Excerpt to read
AACC exhibits student art – Campus Current

Jenna Lagoey

AACC features student artwork in the Health and Life Sciences building, outside the Humanities building, and elsewhere on campus.

An exhibition at the CADE gallery from May 10 to June 10 will present around thirty works by students.

Four or five of these pieces will become part of the AACC’s permanent student collection, which began 20 years ago. Student paintings, drawings, sculptures, and photographs will be displayed in CADE, the Health and Life Sciences Building, the Sculpture Garden, the Library, and other buildings on campus.

“It’s a chance for students to get their work known,” said CADE Gallery Director Teddy Johnson, who teaches art classes at AACC.

Art teacher Chris Mona founded the AACC student collection in 2001.

Each year, the college purchases a few pieces of art from the student exhibit and rotates the works between buildings.

Mona said a professor from a University of Maryland jures the show each year and selects the pieces for the exhibit. Student artists can decide if they want to make their pieces available for purchase.

This year’s juror is Eric Briscoe, visual arts coordinator at Morgan State University.“They set their price,” Mona said. “And so, the juror selects the work that the students have to show and in addition, he or she selects pieces for the students’ collection.”

Johnson said the exhibitions are important because they inspire students to interact with the art market.

Stored data:
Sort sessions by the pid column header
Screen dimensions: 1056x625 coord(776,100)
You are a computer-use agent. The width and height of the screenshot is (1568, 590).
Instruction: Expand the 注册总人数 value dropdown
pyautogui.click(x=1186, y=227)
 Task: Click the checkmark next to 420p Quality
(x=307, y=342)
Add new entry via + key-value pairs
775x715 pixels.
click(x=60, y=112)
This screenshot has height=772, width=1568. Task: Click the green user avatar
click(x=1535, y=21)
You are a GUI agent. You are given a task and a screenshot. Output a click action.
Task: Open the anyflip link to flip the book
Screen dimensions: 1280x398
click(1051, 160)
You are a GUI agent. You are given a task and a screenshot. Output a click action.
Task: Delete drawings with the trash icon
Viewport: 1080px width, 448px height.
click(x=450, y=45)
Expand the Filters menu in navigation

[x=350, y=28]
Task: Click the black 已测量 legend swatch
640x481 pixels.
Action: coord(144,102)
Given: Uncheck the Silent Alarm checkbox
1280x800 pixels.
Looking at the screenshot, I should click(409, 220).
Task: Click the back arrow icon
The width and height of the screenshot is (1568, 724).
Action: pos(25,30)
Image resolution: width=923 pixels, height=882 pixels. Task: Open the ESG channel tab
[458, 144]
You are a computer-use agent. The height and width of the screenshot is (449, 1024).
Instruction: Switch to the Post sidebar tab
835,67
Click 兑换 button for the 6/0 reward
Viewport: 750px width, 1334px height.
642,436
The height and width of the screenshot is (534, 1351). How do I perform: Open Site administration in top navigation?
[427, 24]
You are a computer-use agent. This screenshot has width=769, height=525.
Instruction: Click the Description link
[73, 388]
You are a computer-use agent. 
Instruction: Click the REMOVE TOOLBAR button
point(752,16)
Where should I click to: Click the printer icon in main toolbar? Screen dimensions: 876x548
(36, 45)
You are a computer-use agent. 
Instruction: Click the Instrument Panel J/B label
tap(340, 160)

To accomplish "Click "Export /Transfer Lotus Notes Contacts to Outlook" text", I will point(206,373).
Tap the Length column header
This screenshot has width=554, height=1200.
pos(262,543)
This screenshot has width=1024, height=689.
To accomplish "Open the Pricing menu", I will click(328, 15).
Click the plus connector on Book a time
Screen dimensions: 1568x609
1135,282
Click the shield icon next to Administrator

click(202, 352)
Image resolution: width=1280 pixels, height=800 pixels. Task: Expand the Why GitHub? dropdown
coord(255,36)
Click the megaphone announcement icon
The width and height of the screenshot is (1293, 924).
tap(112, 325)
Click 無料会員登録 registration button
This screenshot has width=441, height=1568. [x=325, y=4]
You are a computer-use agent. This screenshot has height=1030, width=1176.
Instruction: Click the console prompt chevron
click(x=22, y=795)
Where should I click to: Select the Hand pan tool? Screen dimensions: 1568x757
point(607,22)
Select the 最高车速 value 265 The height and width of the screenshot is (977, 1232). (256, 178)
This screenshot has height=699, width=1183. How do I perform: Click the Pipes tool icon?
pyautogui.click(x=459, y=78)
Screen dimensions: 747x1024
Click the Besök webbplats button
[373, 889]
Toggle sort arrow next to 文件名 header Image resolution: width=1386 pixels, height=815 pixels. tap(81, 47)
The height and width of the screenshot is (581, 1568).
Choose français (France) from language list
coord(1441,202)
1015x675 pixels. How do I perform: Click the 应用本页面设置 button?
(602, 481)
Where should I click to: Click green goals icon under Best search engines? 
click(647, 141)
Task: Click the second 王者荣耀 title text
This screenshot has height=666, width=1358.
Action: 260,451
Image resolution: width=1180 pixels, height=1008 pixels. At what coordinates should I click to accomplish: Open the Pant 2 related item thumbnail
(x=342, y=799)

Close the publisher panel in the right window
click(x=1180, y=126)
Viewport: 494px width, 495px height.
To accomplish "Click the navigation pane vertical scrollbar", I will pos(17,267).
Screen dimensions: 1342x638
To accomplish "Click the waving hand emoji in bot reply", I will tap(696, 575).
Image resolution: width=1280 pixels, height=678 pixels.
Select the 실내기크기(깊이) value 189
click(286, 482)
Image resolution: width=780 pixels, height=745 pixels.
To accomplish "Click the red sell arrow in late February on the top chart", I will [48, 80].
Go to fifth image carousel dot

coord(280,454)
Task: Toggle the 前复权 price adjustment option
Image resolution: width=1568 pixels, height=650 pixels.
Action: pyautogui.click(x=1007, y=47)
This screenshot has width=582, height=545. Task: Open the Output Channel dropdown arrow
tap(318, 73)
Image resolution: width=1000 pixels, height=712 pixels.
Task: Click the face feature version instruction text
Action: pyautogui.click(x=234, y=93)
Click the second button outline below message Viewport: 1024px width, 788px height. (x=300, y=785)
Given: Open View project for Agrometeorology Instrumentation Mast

Problems to work on
1) Summarize the article on AACC student art in two sentences.
2) Extract the passage of the article on AACC student art between "An exhibition at" and "classes at AACC.", inclusive.
3) Continue the article on AACC's student art exhibition from where it stops.
The rows play no part in any of this.

Responses to the tasks
1) AACC will hold an exhibition of around thirty student works at the CADE gallery from May 10 to June 10, and four or five of the pieces will join the permanent student collection that art teacher Chris Mona founded in 2001. Each year a juror selects the works for the show and for the collection, and the college purchases a few pieces and rotates them between buildings on campus.

2)
An exhibition at the CADE gallery from May 10 to June 10 will present around thirty works by students.

Four or five of these pieces will become part of the AACC’s permanent student collection, which began 20 years ago. Student paintings, drawings, sculptures, and photographs will be displayed in CADE, the Health and Life Sciences Building, the Sculpture Garden, the Library, and other buildings on campus.

“It’s a chance for students to get their work known,” said CADE Gallery Director Teddy Johnson, who teaches art classes at AACC.

3)
“Then another thing…is building your resume,” Johnson said. “So when you’re in fine art, when you’re trying to take the next step, you’re not just showing people your work, but you’re telling people what you’ve done with your work and that you’re able to say your work is in a permanent collection there and be able to put a few lines on that artistic resume. And that serves a number of purposes. First, to see their work… get paid for your work, let it begin to become a profession.

Mona said the induction of new works came to a halt during COVID-19. This is the first time the exhibit will be in person in two years.
“We had a two-year gap, when we were virtual,” Mona said. “It didn’t make sense to collect then. It would have been virtually impossible to do that.The campus recently began exhibiting art in the Health and Life Sciences building.

“I would love to get some parts at our Glen Burnie campus,” Mona said. “It’s this one
place where we don’t have parts yet.”

Rob Muir, a sculpture student who has been taking classes at AACC for eight years, praised the student art collection. Muir has contributed exhibits on Arnold’s campus and around the county.

Creating artwork to display on campus “has been a learning experience,” Muir said. “I could praise it as ‘student-inspired student creativity’.”Barbra Sauce, an artist who has worked with a variety of mediums while taking art classes at the AACC for more than 20 years, said the public exhibitions of work she has participated in remind her of all the effort to create them.
“It’s a joy, especially since it reminds me of that collaborative process.” Sauce said.